Swedish retirees are part of a growing stream of Northern Europeans who migrate to Southern Europe to retire in the sun. The conditions of international retirement migrants (IRMs) cannot be fully understood without including other actors with whom IRMs interact in their daily lives in Spain, and whose presence conditions their major decisions (and vice versa). In contrast to most previous IRM studies this paper approaches the issue from a dual perspective. In addition to the accounts of IRMs this presentation also considers the perspectives of entrepreneurs and workers who provide services for IRMs (some of whom are migrants from Northern Europe, South America or other regions). Social networks, intermediaries and subcontractors are crucial to the organization of migration as well as for the provision of work and services in the destinations of IRMs. Spaniards and third-country migrants that provide services for Swedish IRMs have little direct contact with Swedish IRMs, partly due to language issues, and partly due to not being hired directly by them. They occupy precarious, and sometimes informalized, low skilled jobs in an ethnically segmented and gendered labor market. Exploring the relations between streams of migrants who meet in Spain, and their intermediaries, this paper explores issues of mobility, the globalization of care and service work, and precarization of labor and livelihoods, of crucial importance to welfare states and the future of work and retirement conditions in Europe. Through this the paper aims to place international retirement migration in a wider context of mobility and individualization of life trajectories and to relate this to recent trends towards precarization and informalization of labor markets. A mélange of migratory processes are scrutinized along a Swedish-Spanish north-south axis. The paper analyzes a complex structuration of precarity reshaped through neoliberal de- and reregulation of work and welfare with a bearing on multiple dimensions of spatial and social inequalities across the European Union.

Anna Gavanas is a social anthropologist currently involved in research on Swedish retirement migrants in Spain as the principal investigator of the project “Swedish retirement migrants to Spain and their migrant workers: interlinked migration chains and their consequences to work and care in Ageing Europe.” Her research covers a wide range of areas, including migration, policy anthropology, welfare states, working life and labor market informalization. Additional areas of specialization are domestic services in the EU, privatization of elderly care as well as U.S. fatherhood politics. In addition she specializes in Popular Music Studies, with a focus on technological change and gender, and has published widely on issues of European DJ cultures.

October

October 6, 13.00–15.00, B600
Lisa Åkesson, Docent, Senior lecturer, School of Global Studies, University of Gothenburg

Moving beyond the colonial? The new Portuguese migrants in Angola

For the first time in African postcolonial history, citizens of a former European colonial power are seeking improved living conditions in the ex-colonies on a massive scale. Until recently, Angolans have moved to Portugal in search of personal and economic security, but since the mid-2000s migration has been reversed. For visitors to Lisbon, the long line of Portuguese women and men queuing outside the Angolan consulate is a telling sign of a new era. The background to this development is the economic crisis in Portugal with drastically decreased salaries and soaring unemployment rates in combination with strong oil-fuelled macro-economic growth in Angola.

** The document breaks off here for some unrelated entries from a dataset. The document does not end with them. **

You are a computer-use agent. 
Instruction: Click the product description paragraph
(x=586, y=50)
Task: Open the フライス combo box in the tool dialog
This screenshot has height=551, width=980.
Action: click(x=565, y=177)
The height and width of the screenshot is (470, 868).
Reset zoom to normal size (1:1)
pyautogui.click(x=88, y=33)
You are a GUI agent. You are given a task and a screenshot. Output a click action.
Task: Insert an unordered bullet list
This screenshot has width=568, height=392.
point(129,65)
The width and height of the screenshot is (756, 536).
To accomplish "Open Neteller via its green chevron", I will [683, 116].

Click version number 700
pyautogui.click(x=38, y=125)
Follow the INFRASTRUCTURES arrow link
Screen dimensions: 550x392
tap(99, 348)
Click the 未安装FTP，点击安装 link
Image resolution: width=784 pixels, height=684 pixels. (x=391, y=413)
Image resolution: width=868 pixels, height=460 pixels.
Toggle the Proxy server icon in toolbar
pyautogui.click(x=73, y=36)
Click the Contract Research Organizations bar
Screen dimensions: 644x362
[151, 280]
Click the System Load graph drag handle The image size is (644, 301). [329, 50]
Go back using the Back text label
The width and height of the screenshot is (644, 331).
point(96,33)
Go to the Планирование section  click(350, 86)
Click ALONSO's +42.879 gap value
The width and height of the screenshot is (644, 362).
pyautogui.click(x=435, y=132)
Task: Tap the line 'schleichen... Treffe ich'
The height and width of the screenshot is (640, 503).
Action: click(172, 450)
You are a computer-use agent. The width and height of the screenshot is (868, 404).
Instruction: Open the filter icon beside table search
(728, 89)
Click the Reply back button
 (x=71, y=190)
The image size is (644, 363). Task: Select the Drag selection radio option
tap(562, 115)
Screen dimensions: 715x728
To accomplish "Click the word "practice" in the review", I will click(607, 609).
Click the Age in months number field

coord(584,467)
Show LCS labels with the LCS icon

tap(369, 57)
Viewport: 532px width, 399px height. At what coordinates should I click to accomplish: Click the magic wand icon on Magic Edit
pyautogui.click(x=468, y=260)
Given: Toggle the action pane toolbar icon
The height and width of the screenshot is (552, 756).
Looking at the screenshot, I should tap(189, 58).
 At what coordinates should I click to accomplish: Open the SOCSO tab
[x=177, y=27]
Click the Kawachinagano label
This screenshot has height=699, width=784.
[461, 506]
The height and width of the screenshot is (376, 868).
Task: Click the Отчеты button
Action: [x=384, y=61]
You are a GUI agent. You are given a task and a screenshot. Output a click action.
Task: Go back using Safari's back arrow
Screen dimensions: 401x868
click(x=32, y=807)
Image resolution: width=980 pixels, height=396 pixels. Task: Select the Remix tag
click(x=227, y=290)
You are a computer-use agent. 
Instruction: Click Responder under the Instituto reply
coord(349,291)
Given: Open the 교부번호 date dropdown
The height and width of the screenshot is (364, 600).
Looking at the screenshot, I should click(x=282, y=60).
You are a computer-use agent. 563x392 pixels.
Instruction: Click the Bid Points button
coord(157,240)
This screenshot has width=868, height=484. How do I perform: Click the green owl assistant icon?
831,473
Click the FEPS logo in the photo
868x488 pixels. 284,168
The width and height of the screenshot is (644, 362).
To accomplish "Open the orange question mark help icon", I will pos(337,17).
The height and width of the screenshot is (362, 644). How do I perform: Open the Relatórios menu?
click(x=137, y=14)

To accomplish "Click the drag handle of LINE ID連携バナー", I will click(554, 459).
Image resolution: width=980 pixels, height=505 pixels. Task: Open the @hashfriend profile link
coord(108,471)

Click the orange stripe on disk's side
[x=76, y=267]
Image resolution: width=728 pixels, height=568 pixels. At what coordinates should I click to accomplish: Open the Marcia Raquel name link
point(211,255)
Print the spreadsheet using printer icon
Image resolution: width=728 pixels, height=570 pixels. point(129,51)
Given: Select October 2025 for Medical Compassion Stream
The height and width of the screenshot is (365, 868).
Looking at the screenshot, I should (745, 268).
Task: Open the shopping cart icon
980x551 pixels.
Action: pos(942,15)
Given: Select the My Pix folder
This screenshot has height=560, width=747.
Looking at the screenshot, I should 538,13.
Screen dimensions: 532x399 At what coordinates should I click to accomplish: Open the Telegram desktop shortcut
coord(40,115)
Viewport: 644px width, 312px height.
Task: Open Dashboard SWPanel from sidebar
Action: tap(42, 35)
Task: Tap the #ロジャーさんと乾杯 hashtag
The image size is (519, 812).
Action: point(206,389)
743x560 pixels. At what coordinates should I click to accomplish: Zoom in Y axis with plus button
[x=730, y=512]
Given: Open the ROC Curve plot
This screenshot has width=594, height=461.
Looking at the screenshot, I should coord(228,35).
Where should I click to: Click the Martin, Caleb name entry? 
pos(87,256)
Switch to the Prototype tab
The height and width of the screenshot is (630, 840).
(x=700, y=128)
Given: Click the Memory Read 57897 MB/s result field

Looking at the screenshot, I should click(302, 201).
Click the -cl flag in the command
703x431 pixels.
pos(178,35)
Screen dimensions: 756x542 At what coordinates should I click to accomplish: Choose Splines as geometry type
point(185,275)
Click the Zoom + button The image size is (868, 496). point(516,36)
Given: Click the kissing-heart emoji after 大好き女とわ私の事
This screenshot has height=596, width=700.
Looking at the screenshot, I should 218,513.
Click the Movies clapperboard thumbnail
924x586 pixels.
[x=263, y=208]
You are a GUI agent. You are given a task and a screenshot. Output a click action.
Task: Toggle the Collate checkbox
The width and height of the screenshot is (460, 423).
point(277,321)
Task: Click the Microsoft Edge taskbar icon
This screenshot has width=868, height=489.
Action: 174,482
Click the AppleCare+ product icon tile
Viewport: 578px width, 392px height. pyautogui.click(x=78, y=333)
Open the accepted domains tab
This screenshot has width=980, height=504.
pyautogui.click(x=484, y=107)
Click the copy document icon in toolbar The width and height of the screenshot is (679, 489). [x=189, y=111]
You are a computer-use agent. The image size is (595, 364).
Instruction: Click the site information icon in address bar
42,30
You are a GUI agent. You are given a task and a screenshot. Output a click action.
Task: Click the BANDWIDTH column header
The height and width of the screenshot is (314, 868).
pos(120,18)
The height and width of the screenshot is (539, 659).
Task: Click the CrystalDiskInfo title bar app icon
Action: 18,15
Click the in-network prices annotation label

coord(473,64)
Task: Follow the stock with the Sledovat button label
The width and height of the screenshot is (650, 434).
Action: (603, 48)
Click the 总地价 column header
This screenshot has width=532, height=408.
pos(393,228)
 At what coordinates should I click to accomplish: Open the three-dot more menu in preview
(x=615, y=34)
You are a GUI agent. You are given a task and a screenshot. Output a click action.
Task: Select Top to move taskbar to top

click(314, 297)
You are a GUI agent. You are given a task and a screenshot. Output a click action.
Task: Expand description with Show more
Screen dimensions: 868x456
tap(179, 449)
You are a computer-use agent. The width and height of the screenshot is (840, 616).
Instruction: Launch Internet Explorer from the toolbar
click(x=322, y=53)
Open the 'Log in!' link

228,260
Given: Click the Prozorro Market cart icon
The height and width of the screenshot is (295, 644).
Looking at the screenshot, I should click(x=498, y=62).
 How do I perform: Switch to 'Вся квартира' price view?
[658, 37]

The main motive for the new migrants is to work hard and earn enough money to start an independent adult life, or, in the case of the middle-aged migrants, to sustain family members. Thus, integration into the labour market is the goal for most of these migrants. The urgent need to secure a reliable income is a reality they share with labour migrants all over the world. What is unique in this case, however, is that this vulnerable position is combined with a position of symbolic power grounded in the Portuguese historical identity as a former colonial power.

My presentation focuses on everyday workplace relations between Angolans and Portuguese in the Angolan capital of Luanda, where the majority of the Portuguese live. It discusses the changing relationships between the ex-colonizers and the ex-colonized in the wake of ongoing global migration. In particular the presentation discusses the following questions: In what ways, if any, do colonial power relations still resonate between Angolans and Portuguese? Are their imaginaries of each other in any sense moving beyond the colonial past? These questions are pertinent to analyse in relation to the present context where the Portuguese perform as labour migrants and business people rather than settlers and rulers. This is a situation that produces new ruptures and continuities with the colonial past.

Lisa Åkesson is an Associate Professor in Anthropology at the Department of Global Studies, University of Gothenburg and a Senior Researcher at the Nordic Africa Institute. Her present research centers on North-South migration, specifically the new Portuguese migration to the former colony of Angola. Over the years she has focused on transnational migration, and principally explored how labour migration affects those left behind in sending societies. Through themes such as remittances, conjugal relationships, child care and return migration she has examined relationships between "stayers" and migrated family members in Europe and the US. Critical analysis of international policy on migration and development is also an area of her expertise. Much of her empirical research has revolved around Portuguese speaking Africa, but she has also explored the globalized everyday life of migrants living in Sweden.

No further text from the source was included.